ROBERT A. BUTTERWORTH, etc.,

Relator,

v.

BILL JENNINGS, etc., et al.,

Respondents.

___________________________/

RESPONDENT DUPREE'S MOTION TO DISMISS

COMES NOW THE RESPONDENT, NEAL A. DUPREE, CCRC-SOUTHERN REGION, and herein moves to dismiss Respondent Dupree and/or the Office of the Capital Collateral Regional Counsel-South [CCRC-South], from the Emergency Petition for Writ of Quo Warranto filed against him and other named parties. In support thereof, Respondent Dupree would state:

1. On July 24, 2001, Relator filed an Emergency Petition for Writ of Quo Warranto [Petition], naming several parties as Respondents. One of the parties is Neal A. Dupree, who is the appointed agency head of the CCRC-South Office.

2. In his petition, Relator seeks to prevent Respondent Dupree (as well as the other named parties), from representing clients "in actions to challenge the validity of any judgment and sentence other than the capital judgment and sentence of death that has been imposed for which they are representing the death row inmate" (Petition at 1).

3. As to Respondent Dupree, Relator's specific "complaint" is set forth as follows:

Additionally, Relator would submit that Mr. Neal Dupree of CCRC-S has filed a seventy-nine page motion to vacate in a non-capital post-conviction case for Michael Thomas Rivera in December, 2000 in Broward County Circuit Court Case No. 86-2598.

(Petition at 2). This brief mention of Respondent Dupree and the complaints about his alleged unauthorized practice is set forth in the "Preliminary Statement" of the Relator's pleading. No additional specific complaints about Respondent Dupree or the Michael Rivera case are made in the Relator's pleading except for the brief passage set forth in the "Preliminary Statement." And aside from the general reference to a December, 2000, pleading, no other documents from the Michael Rivera case are referred to by Relator or attached to his pleading.

4. For the reasons set forth below, Respondent Dupree submits that the petition should be dismissed as to him and the CCRC-South Office. In order to fully understand his position as to the propriety of dismissal, and because Relator did not accurately set forth in his petition the Michael Rivera litigation, a chronology of the Mr. Rivera's litigation will be first discussed.

A. CHRONOLOGY OF LITIGATION ON BEHALF OF MICHAEL RIVERA.

5. Mr. Rivera's conviction for first-degree murder and resulting sentence of death were affirmed by this Court in 1990. Rivera v. State, 561 So. 2d 536 (Fla. 1990). Thereafter, the former Office of the Capital Collateral Representative [CCR] began representing Mr. Rivera in litigating a Rule 3.850 motion.

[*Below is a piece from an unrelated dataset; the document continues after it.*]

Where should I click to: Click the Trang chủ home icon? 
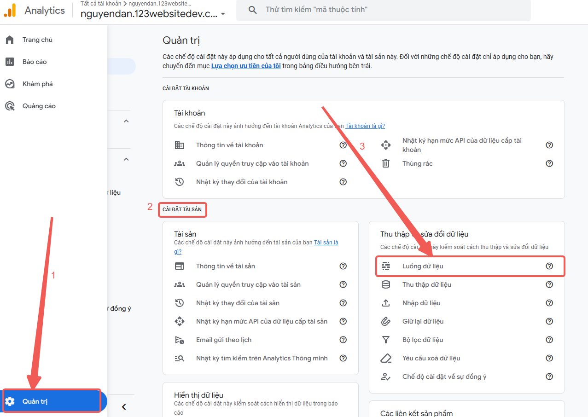tap(10, 40)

6. In November, 1986, Mr. Rivera had been convicted by a jury of kidnapping, attempted first-degree murder, aggravated child abuse, and aggravated battery upon Ms. Goetz. During the State's case-in-chief at Mr. Rivera's capital trial, it was permitted, over objection, to introduce Williams-rule evidence in the form of a sexual assault purportedly committed by Mr. Rivera on Jennifer Goetz. Rivera, 561 So. 2d at 538-39. The Goetz convictions were also used as aggravating circumstances in support of the death sentence.

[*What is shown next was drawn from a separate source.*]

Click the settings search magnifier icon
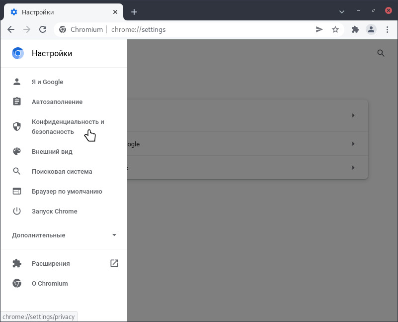This screenshot has height=322, width=398. 381,53
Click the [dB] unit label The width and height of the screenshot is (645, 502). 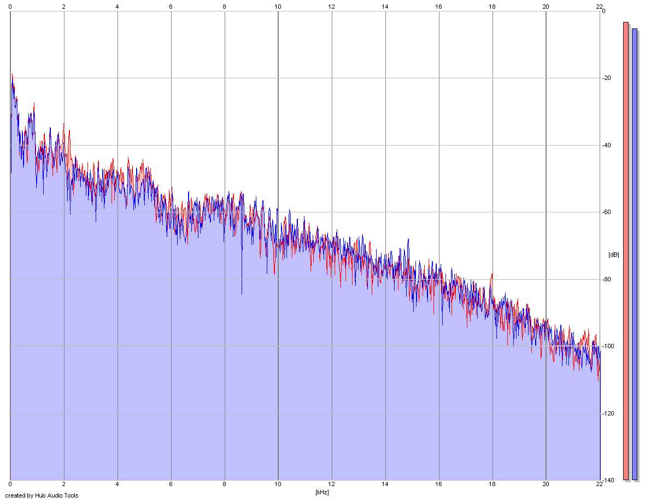[613, 255]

7. As noted above, Mr. Rivera was convicted in the Goetz case in November, 1986. Mr. Rivera subsequently appealed the Goetz conviction, and the Fourth District reversed the convictions for child abuse and aggravated battery, and remanded for resentencing. Rivera v. State, 547 So. 2d 140 (Fla. 4th DCA 1989). On August 5, 1993, Mr. Rivera was resentenced in the Goetz case, and he appealed. The Fourth District reversed and remanded for proper crediting of Mr. Rivera's "time served." Rivera v. State, 638 So. 2d 148 (Fla. 4th DCA 1994). On July 8, 1994, the trial court entered the sentencing order as mandated by the Fourth District.

8. On June 21, 1996, while Mr. Rivera's capital Rule 3.850 motion was on appeal to this Court, a Rule 3.850 motion was filed by CCR on behalf of Mr. Rivera, challenging the validity of the Goetz conviction (Attachment 1). On September 6, 1996, the State, through the Office of the State Attorney in and for the Seventeenth Judicial Circuit, filed a Motion to Discharge the Office of the Capital Collateral Representative, arguing that although the motion was timely filed, CCR should be discharged from representing Mr. Rivera:

8. On June 25, 1996, the Office of the Capital Collateral Representative filed this Motion to Vacate Judgment of Conviction and Sentence With Special Request for Leave to Amend.

9. The State maintains that the Office of the Capital Collateral Representative has no authority to represent Defendant on this case.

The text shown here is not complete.